The military course number 4/29/19 was made up of 68 specialist officers with senior ranks who included three captains; two warrant officers; 10 colour sergeants; 44 sergeants and nine private soldiers.

The other areas the senior troops got advanced training in included individual soldiering skills, conventional warfare and low intensity operations.

Last year, during protests that saw the army killing civilians in the streets of Harare, State security minister Owen Ncube ordered the shutdown of the internet saying social media was fuelling anger as  well as whipping emotions among citizens.

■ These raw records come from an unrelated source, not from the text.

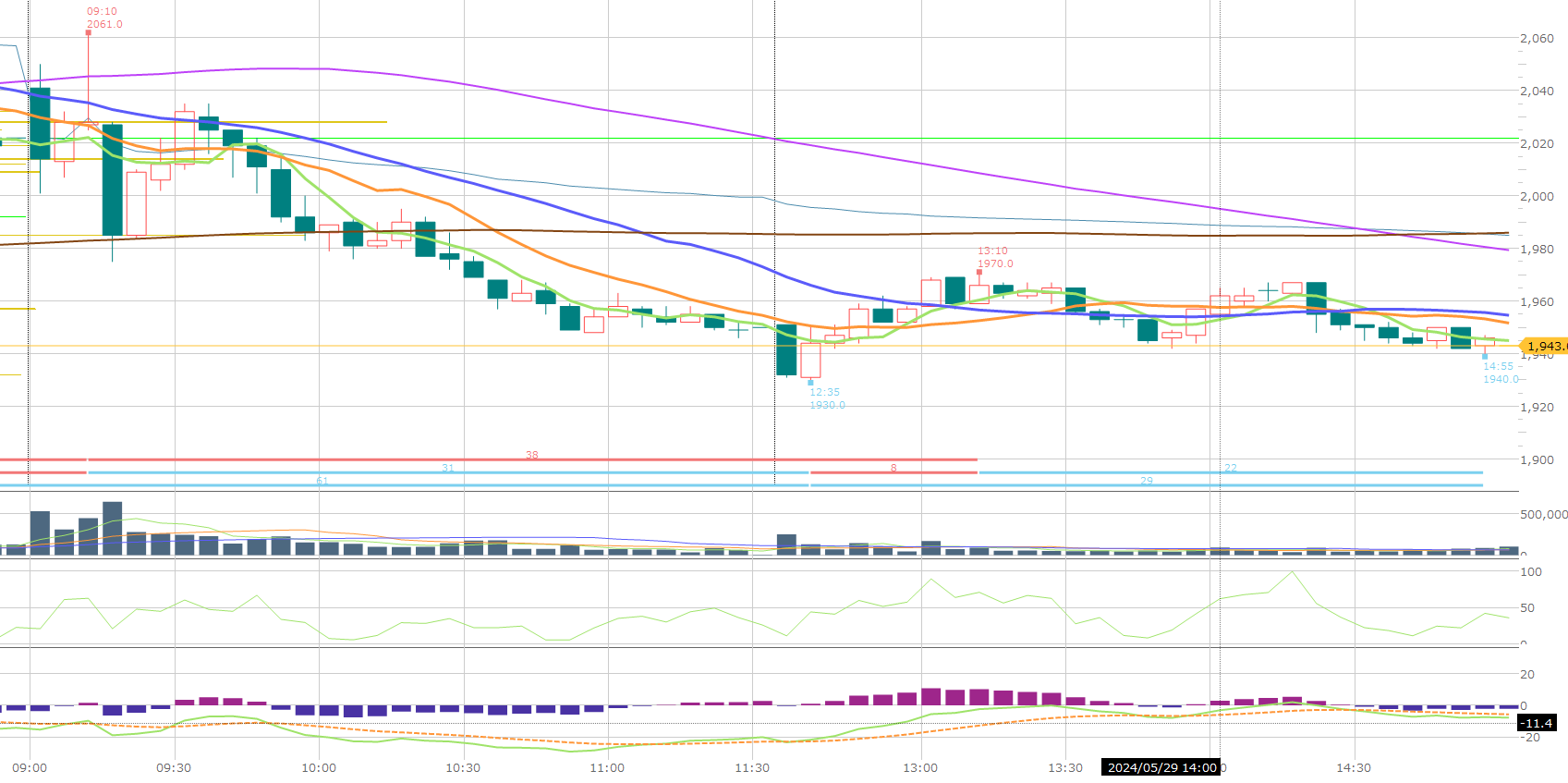The image size is (1568, 783).
Task: Click the short red trend bar labeled 8
Action: 893,472
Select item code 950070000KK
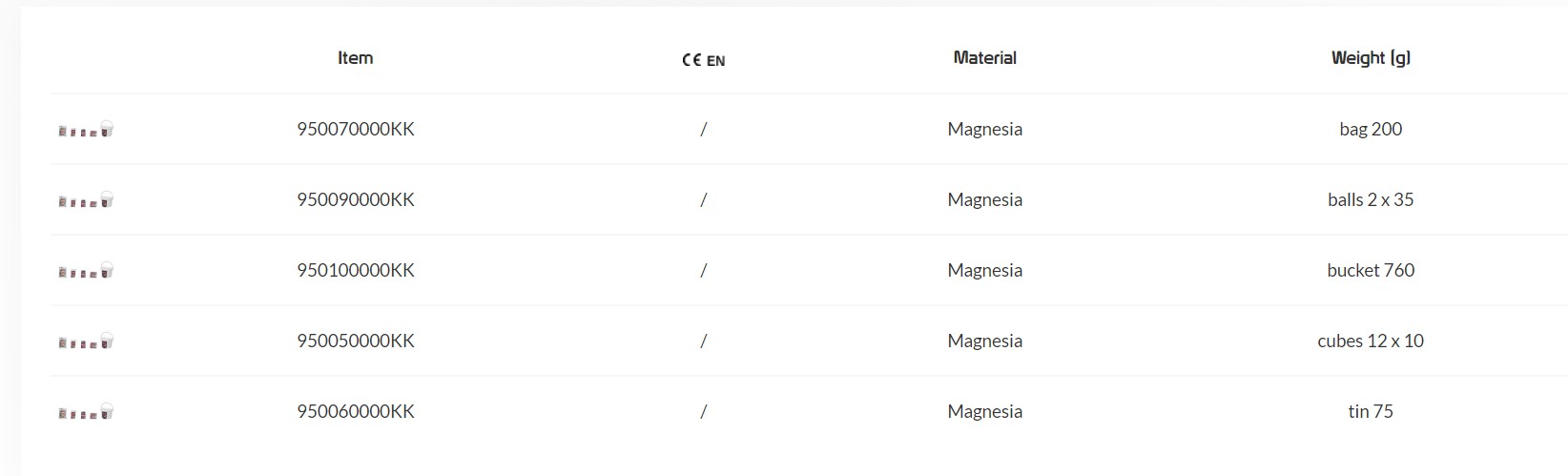The height and width of the screenshot is (476, 1568). (x=355, y=129)
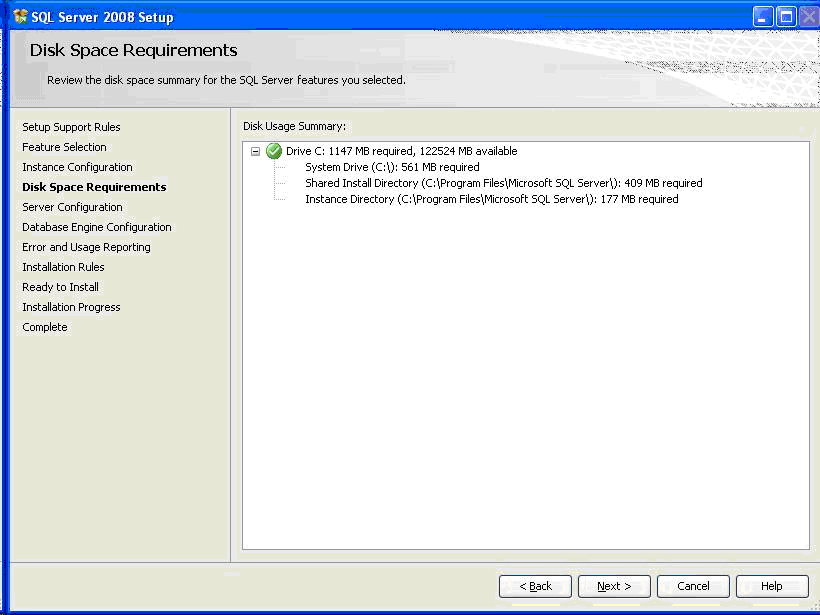Open Help for the setup wizard
Image resolution: width=820 pixels, height=615 pixels.
click(771, 586)
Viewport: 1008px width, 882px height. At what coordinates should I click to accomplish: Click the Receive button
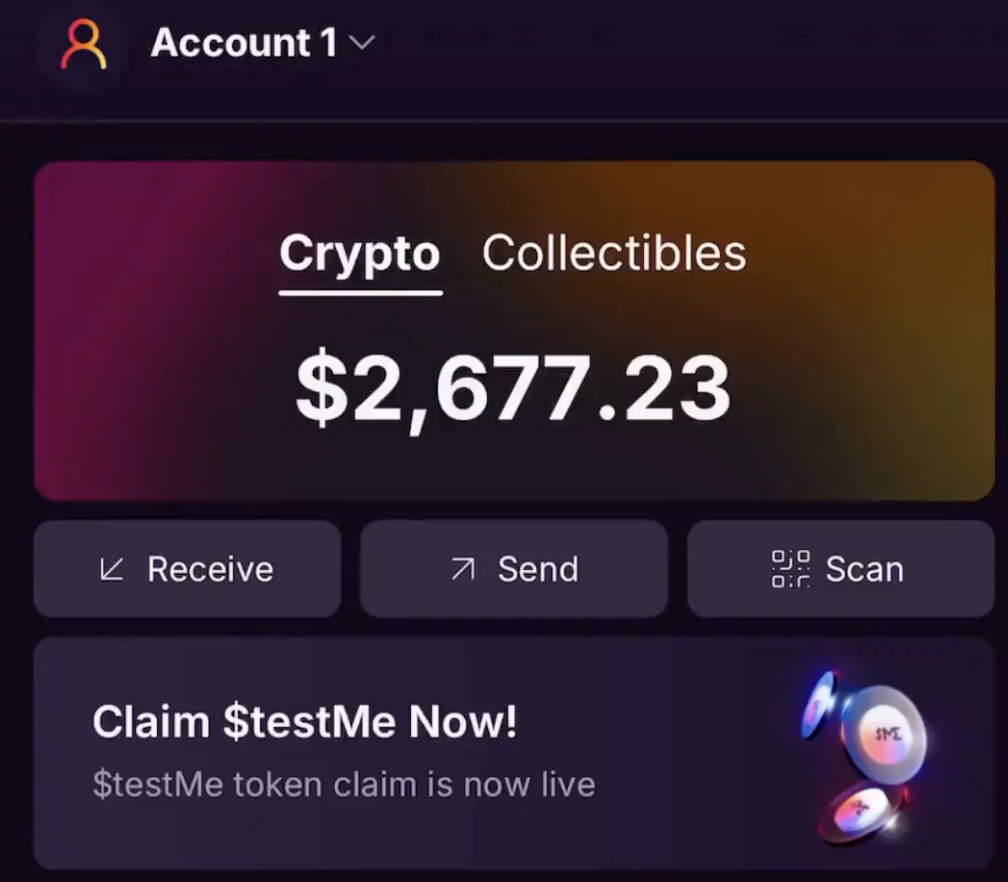pyautogui.click(x=187, y=569)

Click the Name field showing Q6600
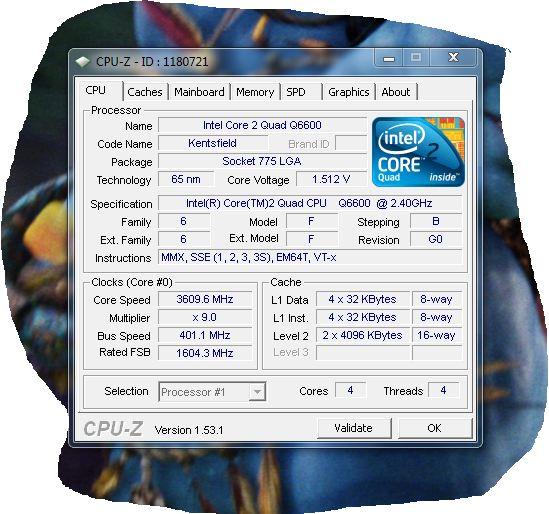[262, 125]
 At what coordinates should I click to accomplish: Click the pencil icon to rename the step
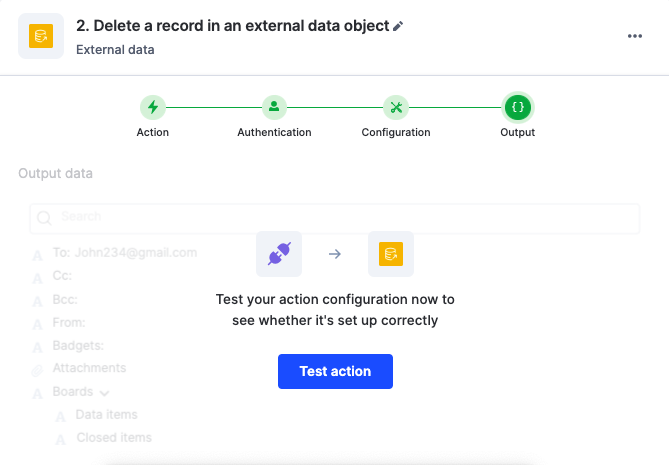coord(399,26)
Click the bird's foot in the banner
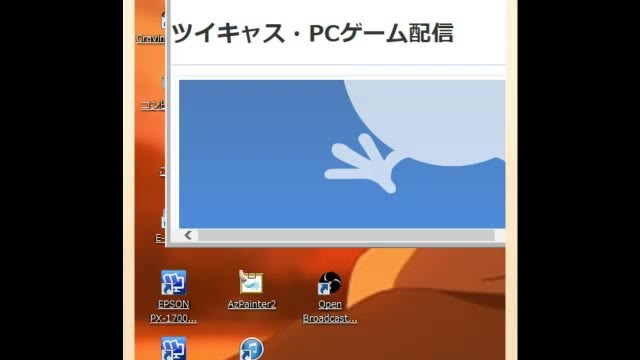 359,163
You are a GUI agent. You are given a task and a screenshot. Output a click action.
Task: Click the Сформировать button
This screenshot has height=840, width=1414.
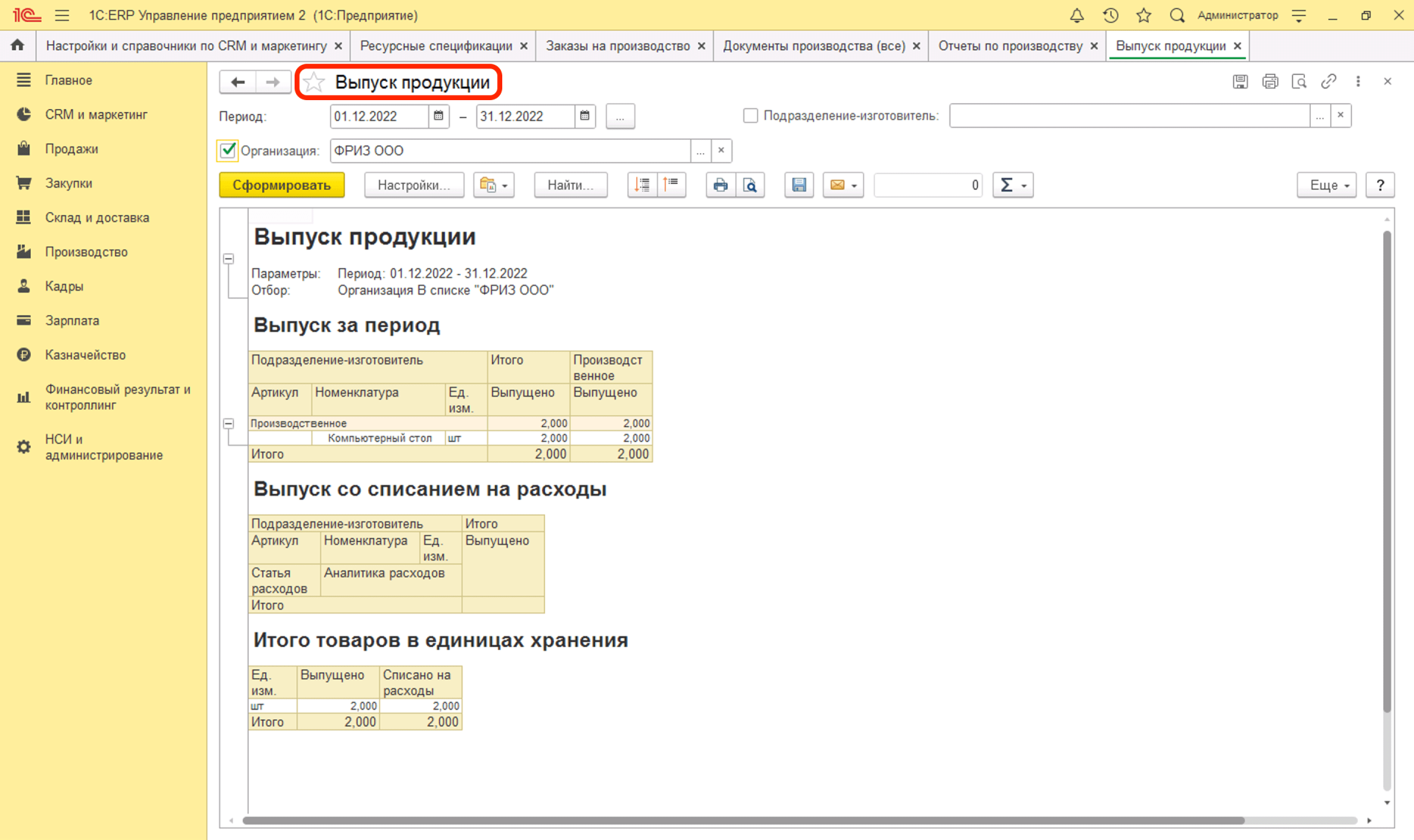tap(281, 185)

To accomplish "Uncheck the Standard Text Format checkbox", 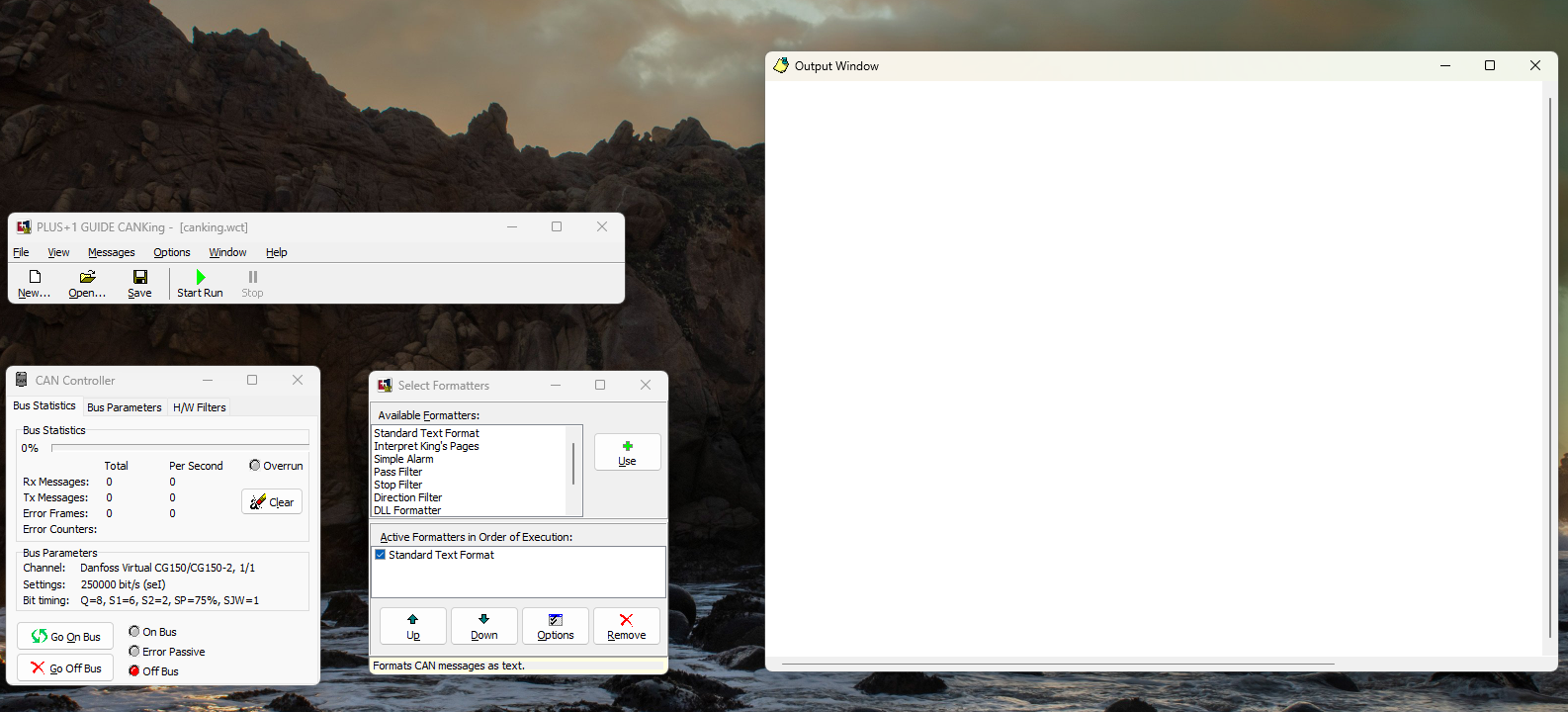I will [x=380, y=555].
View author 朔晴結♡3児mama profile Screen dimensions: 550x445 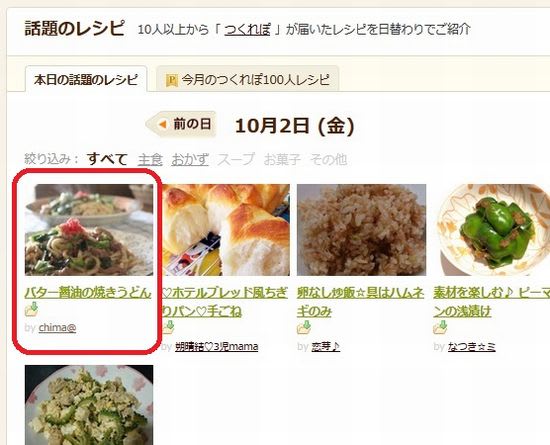click(x=216, y=346)
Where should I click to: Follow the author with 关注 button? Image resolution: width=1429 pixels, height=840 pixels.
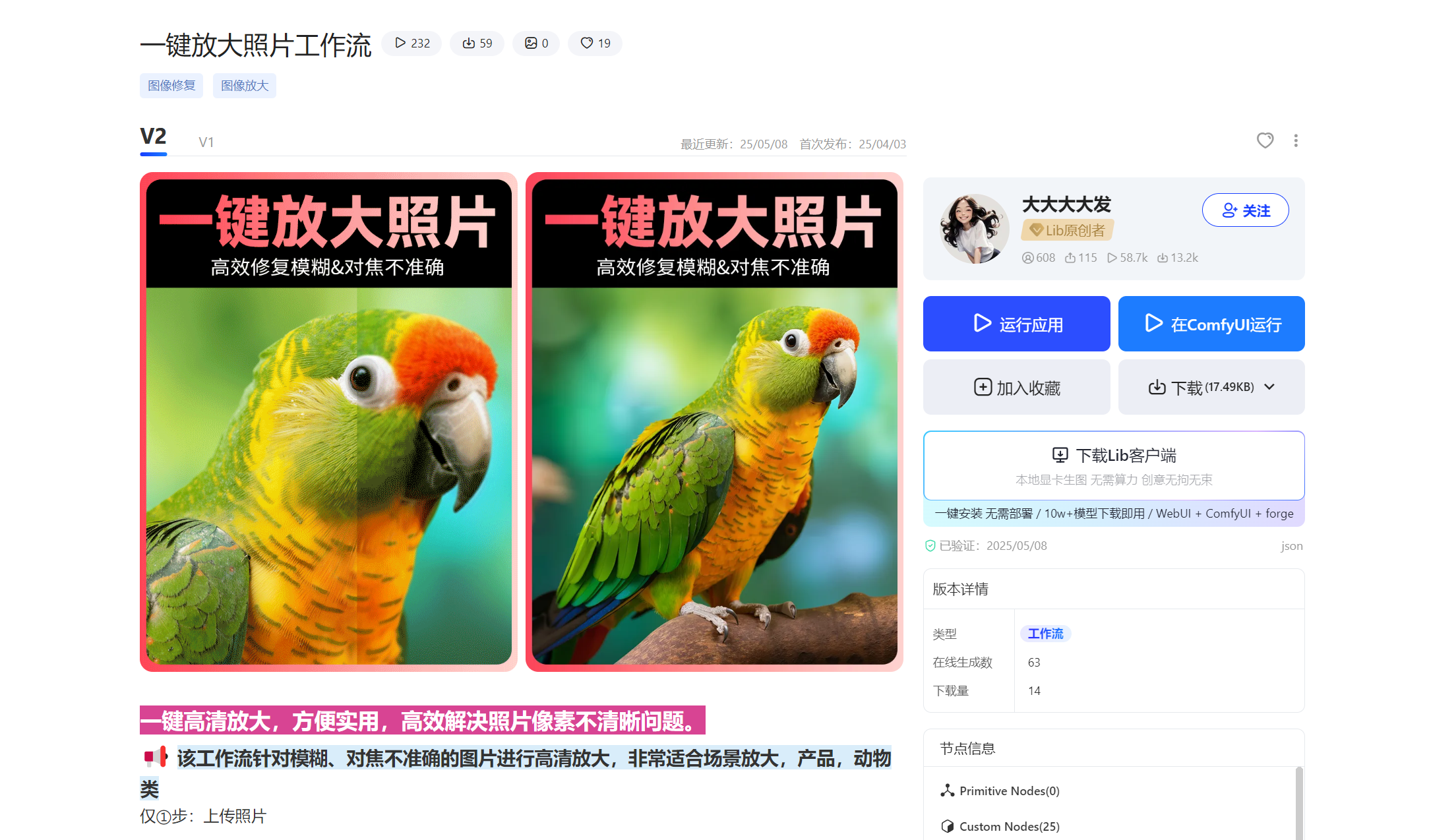point(1245,210)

Chimonyo said the army was carrying more training for its officers so that they keep abreast with the roles of ensuring peace, law and public order in the country.

"Top among the training priorities was the need to enable graduands to fully appreciate the roles of the ZNA, AFZ (Air Force of Zimbabwe) and the ZRP (Zimbabwe Republic Police. Thorough knowledge of these security services remains critical since they play a complimentary role in the defence and maintenance of peace, law and public order in our beloved country," said the ZNA commander.

He revealed that the graduating soldiers who were "pharmacists, health officers, environment health technicians, social workers, accountants, auditors, chaplains, information technology technicians, ammunition technicians, electronic engineers, geospatial experts, journalists and photographers among other specialties."